What are 1950 Census Infant Cards?

There’s also an entire page in the instructions devoted to explaining what Infant Cards were and the information they were to contain. If you have relatives who were born in January, February or March of 1950, they would have had a special Infant Card completed just for them. Learn more: Download the infant card PDF

1950 census infant card.

1950 census infant card.

How Accurate is the 1950 US Census?

Several procedures were put in place in an effort to dramatically improve the accuracy and completeness of the 1950 census. These included:

  • improved enumerator training,
  • providing enumerators with detailed street maps of their assigned areas,
  • publishing “Missed Person” forms in local newspapers,
  • and setting aside specific days to conduct a special enumeration of people staying in hotels, motor courts, and other places frequented by transient people.

Also, in an effort to ensure greater accuracy and completeness, a post-enumeration survey was instituted for the first time. The Census Bureau recanvassed a sample of approximately 3,500 small areas and compared these to the original census listings. The goal was to identify households that might have been omitted in the original enumeration. They also took a sample of about 22,000 households and reinterviewed them to determine the number of people who might have been missed in the first count.

How Were Transient People Counted in the 1950 Census?

The challenge of counting people is that people can move around. This means they could be counted twice, or the genealogist’s nightmare: not counted at all!

The solution to counting transient people in the 1950 census was T-Night canvasses. The “T” stood for “transient” and they were held on Tuesday April 11 & Thursday April 13, 1950. They were designed to provide a more accurate count of people who did not have a fixed address or were temporarily away from home.

 

1950 census enumerator at Motor Camp

“Transient” enumerations were conducted on specially designated days in 1950. (source: census.gov)

Material provided:
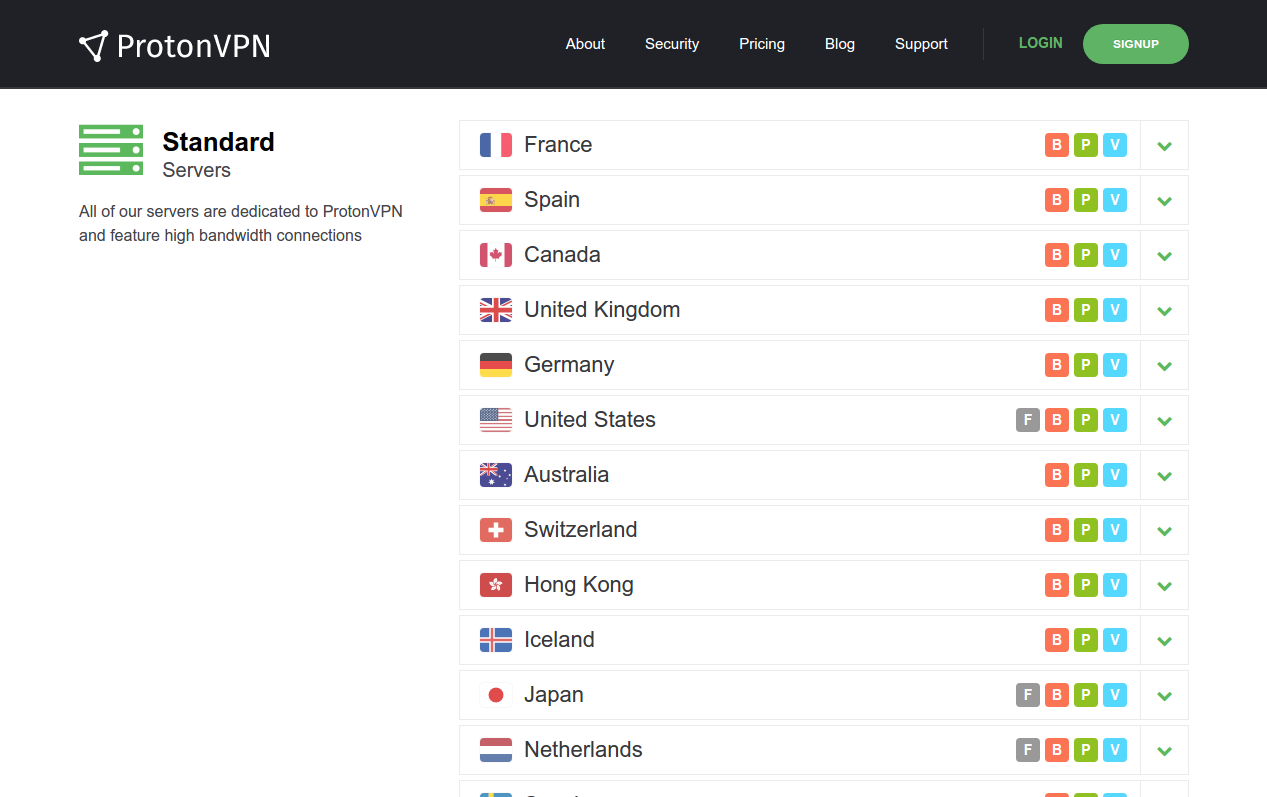Click the LOGIN link
Viewport: 1267px width, 797px height.
click(1040, 43)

What you should do: Please list the procedures in the bulleted list of the 1950 census excerpt that were put in place to improve the accuracy and completeness of that census.

Solved problem:
- Improved enumerator training
- Providing enumerators with detailed street maps of their assigned areas
- Publishing "Missed Person" forms in local newspapers
- Setting aside specific days to conduct a special enumeration of people staying in hotels, motor courts, and other places frequented by transient people